■ **PROBLEM TO SOLVE**:
Each line in the records below that has the word "dimensions" should be copied.

━━━━━ RECORDS PROVIDED ━━━━━

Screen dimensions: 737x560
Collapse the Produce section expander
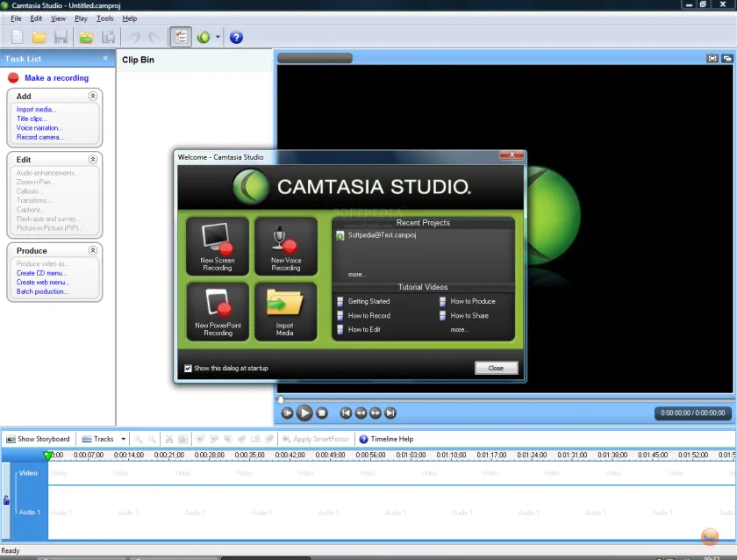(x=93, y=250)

━━━━━
━━━━━ RECORDS PROVIDED ━━━━━

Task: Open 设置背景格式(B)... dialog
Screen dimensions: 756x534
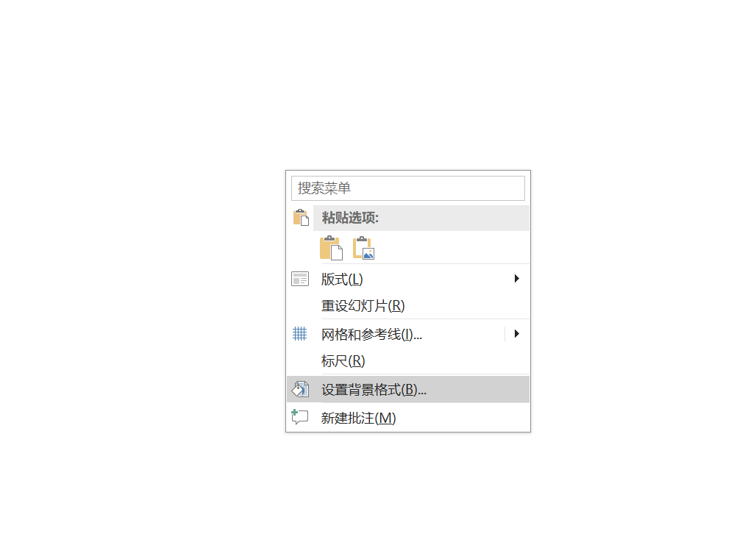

━━━━━
━━━━━ RECORDS PROVIDED ━━━━━

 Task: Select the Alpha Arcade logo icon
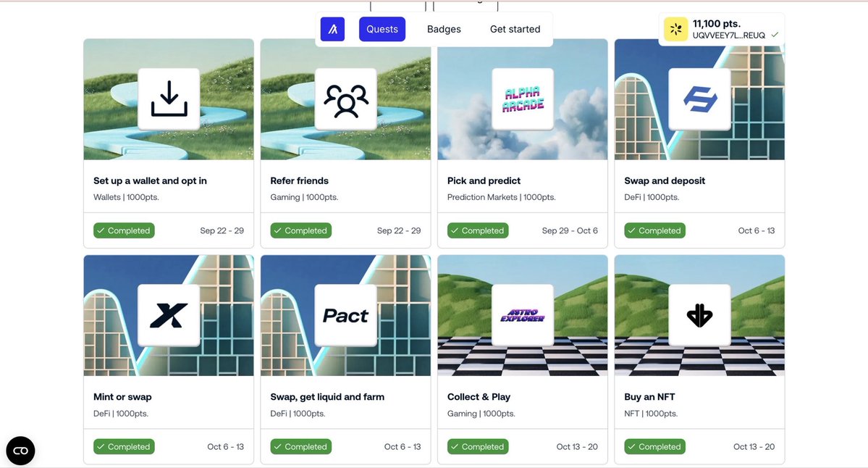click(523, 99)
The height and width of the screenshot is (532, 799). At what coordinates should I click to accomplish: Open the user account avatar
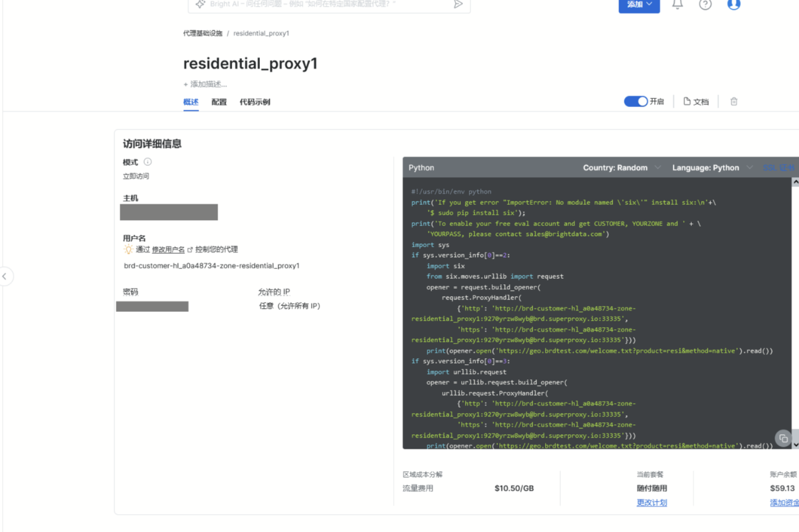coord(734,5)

━━━━━

■ **EXERCISE OUTPUT**:
Screen dimensions: 737x560
Screen dimensions: 756x534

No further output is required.